Aim of the task | Your answer should be an exact copy of the lines from the start of the entries to the line containing "Task: Click info", both included.

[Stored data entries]
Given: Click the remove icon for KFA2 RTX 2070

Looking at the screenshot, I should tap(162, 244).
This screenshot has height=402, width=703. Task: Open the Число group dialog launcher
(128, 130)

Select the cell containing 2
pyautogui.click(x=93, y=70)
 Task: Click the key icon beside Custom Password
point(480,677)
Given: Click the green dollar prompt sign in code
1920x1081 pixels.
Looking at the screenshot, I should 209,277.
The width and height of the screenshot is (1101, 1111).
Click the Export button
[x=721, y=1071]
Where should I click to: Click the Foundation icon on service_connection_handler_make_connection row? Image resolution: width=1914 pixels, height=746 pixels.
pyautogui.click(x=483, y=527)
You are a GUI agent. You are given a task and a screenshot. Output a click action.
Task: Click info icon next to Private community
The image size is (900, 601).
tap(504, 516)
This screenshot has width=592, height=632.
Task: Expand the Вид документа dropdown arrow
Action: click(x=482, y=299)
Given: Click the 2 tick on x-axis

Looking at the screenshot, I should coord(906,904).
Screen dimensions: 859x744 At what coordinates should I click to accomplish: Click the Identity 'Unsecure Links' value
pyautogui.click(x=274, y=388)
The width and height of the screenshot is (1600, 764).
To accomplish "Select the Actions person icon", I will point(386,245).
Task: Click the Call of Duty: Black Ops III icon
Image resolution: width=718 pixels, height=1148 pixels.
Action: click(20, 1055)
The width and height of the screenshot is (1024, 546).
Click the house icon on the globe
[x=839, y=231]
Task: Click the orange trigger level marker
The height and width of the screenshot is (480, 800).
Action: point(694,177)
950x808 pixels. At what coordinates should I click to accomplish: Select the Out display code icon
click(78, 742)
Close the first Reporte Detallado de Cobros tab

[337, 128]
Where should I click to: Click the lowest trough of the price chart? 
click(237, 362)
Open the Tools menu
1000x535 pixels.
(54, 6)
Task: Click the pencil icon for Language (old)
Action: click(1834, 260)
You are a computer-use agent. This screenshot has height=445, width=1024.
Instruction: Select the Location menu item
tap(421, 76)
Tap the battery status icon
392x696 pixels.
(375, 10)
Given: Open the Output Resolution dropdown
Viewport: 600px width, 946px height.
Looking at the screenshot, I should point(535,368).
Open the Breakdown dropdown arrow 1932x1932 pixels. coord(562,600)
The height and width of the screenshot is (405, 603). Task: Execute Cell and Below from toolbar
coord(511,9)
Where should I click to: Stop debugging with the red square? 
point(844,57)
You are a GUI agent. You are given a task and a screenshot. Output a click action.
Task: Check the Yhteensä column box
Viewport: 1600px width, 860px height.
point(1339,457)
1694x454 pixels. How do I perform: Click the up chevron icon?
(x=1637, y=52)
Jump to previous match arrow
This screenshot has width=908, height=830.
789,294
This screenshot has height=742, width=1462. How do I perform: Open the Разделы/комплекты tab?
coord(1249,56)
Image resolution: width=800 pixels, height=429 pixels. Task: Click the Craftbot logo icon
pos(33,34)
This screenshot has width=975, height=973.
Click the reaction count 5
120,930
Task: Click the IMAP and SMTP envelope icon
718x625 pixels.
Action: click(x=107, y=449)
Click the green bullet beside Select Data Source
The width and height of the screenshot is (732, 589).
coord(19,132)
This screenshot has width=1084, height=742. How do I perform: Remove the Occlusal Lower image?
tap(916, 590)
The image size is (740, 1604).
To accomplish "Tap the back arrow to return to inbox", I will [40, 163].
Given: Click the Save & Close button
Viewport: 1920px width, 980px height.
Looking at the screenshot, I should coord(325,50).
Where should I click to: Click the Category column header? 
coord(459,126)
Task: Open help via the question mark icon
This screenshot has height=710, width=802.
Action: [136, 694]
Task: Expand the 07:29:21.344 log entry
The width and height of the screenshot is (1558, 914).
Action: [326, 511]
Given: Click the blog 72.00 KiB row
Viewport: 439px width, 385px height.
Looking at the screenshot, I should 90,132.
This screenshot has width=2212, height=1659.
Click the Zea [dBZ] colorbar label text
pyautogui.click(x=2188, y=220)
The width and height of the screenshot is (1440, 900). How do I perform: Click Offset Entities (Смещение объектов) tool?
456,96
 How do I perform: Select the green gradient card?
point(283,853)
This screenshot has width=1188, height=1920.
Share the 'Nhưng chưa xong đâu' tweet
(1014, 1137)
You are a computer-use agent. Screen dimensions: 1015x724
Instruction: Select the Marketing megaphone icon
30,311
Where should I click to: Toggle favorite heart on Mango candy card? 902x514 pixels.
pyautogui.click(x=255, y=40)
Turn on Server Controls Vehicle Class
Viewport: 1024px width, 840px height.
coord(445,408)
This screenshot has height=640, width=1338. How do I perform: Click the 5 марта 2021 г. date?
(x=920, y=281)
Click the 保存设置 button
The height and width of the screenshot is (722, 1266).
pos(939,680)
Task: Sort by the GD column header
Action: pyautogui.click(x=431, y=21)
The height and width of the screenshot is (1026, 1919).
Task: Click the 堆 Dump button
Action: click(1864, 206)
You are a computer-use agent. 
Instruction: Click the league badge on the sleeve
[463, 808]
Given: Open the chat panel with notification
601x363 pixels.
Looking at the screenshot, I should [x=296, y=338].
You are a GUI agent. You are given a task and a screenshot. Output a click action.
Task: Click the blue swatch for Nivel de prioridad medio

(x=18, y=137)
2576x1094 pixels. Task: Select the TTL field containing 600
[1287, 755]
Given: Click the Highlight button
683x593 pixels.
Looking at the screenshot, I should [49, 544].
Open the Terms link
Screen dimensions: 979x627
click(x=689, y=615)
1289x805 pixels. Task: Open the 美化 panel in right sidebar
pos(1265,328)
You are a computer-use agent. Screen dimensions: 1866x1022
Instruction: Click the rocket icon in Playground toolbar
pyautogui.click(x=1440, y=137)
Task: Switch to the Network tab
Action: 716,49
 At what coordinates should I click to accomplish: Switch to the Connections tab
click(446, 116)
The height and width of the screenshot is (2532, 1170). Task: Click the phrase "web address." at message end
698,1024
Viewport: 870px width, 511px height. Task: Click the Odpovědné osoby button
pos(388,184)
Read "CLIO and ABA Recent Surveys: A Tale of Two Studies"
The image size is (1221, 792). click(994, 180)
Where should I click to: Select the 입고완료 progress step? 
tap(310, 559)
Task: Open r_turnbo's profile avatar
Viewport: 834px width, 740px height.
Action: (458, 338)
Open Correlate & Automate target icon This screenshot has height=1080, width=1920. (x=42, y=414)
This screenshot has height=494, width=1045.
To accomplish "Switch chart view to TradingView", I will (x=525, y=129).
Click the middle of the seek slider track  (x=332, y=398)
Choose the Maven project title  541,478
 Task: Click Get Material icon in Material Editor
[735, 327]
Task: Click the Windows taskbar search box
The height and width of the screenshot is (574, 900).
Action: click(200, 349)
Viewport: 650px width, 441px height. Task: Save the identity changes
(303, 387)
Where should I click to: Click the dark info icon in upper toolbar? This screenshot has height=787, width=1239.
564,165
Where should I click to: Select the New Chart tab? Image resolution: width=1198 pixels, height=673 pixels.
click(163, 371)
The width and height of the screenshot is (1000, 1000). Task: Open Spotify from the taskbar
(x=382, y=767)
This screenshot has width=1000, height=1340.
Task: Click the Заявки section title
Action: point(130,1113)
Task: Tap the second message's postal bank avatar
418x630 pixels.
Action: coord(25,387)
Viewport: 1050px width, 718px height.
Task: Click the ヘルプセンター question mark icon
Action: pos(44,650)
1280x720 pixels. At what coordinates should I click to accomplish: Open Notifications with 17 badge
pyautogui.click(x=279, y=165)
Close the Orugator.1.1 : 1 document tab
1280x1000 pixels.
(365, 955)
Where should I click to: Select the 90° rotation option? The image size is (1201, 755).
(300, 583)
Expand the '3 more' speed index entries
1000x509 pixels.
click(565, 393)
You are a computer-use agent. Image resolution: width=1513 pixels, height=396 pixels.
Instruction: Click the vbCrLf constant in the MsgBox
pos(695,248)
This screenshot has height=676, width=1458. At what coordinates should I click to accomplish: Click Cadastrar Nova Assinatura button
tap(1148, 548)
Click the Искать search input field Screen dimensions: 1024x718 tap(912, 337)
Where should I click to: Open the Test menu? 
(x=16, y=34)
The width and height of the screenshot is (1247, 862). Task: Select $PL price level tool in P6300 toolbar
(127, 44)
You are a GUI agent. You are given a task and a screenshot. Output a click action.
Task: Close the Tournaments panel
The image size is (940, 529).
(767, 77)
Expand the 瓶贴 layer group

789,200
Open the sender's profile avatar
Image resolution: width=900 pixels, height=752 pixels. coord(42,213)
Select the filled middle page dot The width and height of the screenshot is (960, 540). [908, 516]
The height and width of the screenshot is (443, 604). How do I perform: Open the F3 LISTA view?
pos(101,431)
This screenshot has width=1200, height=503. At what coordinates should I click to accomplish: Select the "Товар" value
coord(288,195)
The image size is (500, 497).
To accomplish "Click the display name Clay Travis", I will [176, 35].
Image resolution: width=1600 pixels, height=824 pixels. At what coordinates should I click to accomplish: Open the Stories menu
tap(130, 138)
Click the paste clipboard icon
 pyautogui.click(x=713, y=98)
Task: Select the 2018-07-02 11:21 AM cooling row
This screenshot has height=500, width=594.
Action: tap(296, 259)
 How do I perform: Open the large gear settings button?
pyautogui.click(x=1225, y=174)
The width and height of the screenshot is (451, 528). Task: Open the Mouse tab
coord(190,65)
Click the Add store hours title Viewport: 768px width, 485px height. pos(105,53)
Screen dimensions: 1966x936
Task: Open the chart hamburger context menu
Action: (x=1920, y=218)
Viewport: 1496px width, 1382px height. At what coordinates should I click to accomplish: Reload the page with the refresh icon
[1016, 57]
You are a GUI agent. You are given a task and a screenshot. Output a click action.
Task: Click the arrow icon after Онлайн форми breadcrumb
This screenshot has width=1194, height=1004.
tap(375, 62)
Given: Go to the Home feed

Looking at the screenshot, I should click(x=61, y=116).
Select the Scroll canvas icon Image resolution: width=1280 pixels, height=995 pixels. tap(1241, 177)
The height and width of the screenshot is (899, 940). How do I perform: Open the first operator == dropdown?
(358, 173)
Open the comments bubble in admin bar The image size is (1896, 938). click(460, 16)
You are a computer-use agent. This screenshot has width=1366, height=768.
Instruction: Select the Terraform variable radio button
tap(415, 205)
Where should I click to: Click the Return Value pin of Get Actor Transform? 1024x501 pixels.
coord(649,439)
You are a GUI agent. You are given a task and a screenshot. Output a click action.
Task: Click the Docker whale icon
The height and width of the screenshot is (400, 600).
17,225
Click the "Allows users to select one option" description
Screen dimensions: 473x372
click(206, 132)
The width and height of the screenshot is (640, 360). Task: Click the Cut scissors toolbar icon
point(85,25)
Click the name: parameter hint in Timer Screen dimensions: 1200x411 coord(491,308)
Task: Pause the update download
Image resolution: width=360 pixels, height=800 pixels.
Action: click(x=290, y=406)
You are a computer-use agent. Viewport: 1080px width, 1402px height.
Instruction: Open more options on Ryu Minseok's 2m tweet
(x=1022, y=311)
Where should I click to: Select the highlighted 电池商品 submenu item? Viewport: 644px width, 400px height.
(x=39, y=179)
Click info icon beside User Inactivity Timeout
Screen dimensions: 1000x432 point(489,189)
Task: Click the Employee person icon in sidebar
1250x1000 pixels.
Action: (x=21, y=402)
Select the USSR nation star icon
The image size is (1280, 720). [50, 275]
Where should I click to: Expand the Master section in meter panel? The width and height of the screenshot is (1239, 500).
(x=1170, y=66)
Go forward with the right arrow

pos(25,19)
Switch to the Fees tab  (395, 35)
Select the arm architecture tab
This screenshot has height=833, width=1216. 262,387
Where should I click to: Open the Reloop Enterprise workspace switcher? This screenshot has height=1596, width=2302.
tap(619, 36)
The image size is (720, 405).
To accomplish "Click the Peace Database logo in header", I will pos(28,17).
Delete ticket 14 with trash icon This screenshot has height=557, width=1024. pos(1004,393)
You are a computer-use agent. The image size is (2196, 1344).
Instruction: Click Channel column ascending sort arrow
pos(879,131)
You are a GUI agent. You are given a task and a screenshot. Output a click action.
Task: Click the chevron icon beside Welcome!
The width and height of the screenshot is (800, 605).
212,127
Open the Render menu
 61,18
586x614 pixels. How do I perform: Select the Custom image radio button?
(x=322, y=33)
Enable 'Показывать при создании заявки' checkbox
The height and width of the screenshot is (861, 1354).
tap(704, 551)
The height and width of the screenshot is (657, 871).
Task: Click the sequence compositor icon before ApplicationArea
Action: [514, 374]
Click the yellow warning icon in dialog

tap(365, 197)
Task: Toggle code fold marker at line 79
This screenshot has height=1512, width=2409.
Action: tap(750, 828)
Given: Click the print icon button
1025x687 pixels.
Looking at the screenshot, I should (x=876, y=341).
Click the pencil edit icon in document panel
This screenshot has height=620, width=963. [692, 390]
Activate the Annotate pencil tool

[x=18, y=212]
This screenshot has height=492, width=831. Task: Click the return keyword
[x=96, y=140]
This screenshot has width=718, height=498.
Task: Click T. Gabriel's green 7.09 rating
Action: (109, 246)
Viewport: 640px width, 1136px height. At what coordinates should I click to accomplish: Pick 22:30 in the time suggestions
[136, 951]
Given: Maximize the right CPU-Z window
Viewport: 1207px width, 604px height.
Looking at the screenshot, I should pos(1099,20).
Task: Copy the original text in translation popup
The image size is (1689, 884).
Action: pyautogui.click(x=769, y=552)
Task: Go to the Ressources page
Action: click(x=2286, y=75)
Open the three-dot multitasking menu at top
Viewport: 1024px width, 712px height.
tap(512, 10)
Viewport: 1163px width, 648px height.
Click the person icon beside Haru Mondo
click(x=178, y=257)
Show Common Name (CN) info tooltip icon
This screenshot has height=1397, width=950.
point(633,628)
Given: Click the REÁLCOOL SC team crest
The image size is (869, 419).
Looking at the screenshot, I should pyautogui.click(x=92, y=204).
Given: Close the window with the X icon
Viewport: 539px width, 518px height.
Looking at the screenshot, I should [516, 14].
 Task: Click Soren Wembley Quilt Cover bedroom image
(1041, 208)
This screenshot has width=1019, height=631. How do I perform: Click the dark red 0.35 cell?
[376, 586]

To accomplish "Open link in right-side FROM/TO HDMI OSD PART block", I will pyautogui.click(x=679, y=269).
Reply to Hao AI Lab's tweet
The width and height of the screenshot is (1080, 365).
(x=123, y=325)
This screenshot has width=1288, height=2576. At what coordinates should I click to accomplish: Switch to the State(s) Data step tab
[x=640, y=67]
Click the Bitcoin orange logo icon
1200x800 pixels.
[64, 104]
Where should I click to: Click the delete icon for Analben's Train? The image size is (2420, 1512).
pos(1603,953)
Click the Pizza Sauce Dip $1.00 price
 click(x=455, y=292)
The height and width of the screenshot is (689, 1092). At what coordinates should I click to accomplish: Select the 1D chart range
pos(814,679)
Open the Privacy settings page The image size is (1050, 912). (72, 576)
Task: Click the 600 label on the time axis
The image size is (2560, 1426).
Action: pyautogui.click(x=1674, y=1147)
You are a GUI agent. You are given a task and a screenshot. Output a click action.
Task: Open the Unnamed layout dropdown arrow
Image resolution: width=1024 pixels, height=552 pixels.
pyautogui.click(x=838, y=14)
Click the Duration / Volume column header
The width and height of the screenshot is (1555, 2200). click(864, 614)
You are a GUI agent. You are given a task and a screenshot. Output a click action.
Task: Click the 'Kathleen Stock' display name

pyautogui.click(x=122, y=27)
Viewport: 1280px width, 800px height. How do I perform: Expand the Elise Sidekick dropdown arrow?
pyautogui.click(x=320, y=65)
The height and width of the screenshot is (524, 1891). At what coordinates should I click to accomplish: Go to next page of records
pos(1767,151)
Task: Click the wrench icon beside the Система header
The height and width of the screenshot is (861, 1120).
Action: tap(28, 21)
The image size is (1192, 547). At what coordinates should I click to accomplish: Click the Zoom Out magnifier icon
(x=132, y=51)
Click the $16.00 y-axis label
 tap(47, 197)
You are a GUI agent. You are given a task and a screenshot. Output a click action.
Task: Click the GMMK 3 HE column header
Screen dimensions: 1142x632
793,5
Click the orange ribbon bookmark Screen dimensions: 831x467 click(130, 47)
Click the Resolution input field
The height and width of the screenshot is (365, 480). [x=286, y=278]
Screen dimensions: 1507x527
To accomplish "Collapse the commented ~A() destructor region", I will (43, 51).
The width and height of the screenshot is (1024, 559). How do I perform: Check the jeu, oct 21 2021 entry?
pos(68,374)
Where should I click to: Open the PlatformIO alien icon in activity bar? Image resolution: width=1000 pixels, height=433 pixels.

Result for this task |
Given: Click the remove icon for KFA2 RTX 2070

Looking at the screenshot, I should tap(162, 244).
This screenshot has height=402, width=703. Task: Open the Число group dialog launcher
(128, 130)

Select the cell containing 2
pyautogui.click(x=93, y=70)
 Task: Click the key icon beside Custom Password
point(480,677)
Given: Click the green dollar prompt sign in code
1920x1081 pixels.
Looking at the screenshot, I should 209,277.
The width and height of the screenshot is (1101, 1111).
Click the Export button
[x=721, y=1071]
Where should I click to: Click the Foundation icon on service_connection_handler_make_connection row? Image resolution: width=1914 pixels, height=746 pixels.
pyautogui.click(x=483, y=527)
You are a GUI agent. You are given a task and a screenshot. Output a click action.
Task: Click info icon next to Private community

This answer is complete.